Craniosynostosis is a skull deformity that is present at birth. It's caused by the premature closure of sutures in the infant's skull. Sutures separate individual skull bones and when they close early it results in an abnormal shape of the head. Unless the craniosynostosis is related to another genetic disease which results in complications, the condition is primarily cosmetic, causing only a misshapen head and few other symptoms.

Craniosynostosis varies depending on the location of the premature closure. Depending on the area of sutures that closed early, a child with the condition may have an abnormally long and narrow head, which causes a broad forehead, or may have a smaller than average head. However, in some cases, craniosynostosis may not be visible at birth or in infancy. Regular check-ups with your doctor will allow him or her to monitor your child's head growth and to take notice early of any abnormalities.

Craniosynostosis and genetics

There is little evidence to suggest a link between craniosynostosis and genetics in most cases. However, there is a genetic component to some instances of the condition. When a case of craniosynotosis is classed as hereditary, it is typically linked with other genetic illnesses, such as Apert, Carpenter, Chotzen, Crouzon, or Pfeiffer syndromes.

In the case of genetic craniosynostosis, the condition may cause symptoms beyond the cosmetic, including seizures, blindness and decreased intellectual capacity.

Craniosynostosis surgery

Craniosynostosis surgery is the only treatment for the condition. Surgery is frequently performed not only to improve the shape of the infant's head, but also to make sure there is enough room in the skull for the brain to grow normally, and also to relieve any intercranial pressure that may be a result of the shape of the skull.
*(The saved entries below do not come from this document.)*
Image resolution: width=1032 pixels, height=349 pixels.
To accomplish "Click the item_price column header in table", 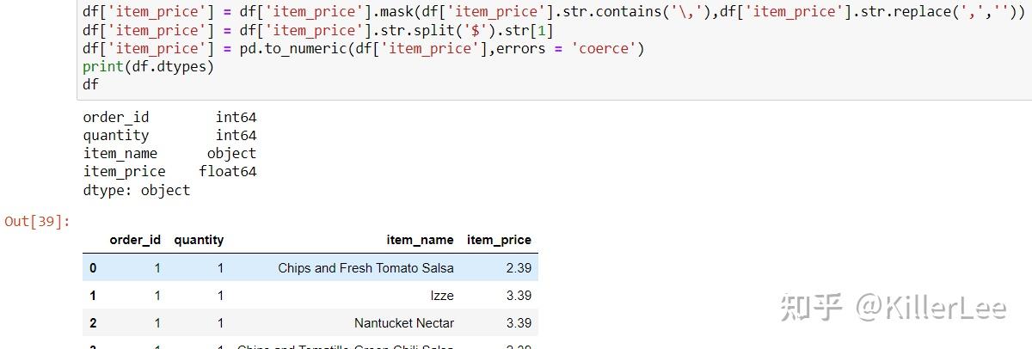I will pyautogui.click(x=499, y=240).
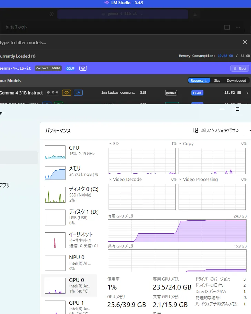Select NPU 0 in the performance list
Image resolution: width=251 pixels, height=314 pixels.
[69, 262]
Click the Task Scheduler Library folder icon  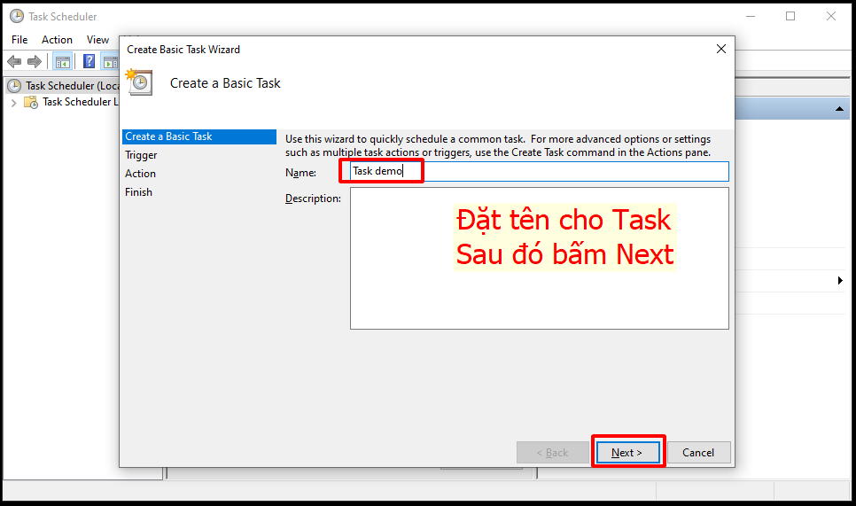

It's important to treat craniosynostosis early as the misshapen head can interfere with brain growth, resulting in intercranial pressure, seizures, or even developmental delays. The skull deformity will be permanent if it's not treated with surgery.

The results of the surgery will vary depending on the location and number of sutures which closed prematurely, as well as whether or not the condition is linked to other hereditary conditions or illnesses. However, once treated, and outside of other genetic syndromes related to the occurrence of craniosynostosis, those born with the condition aren't typically negatively affected by it.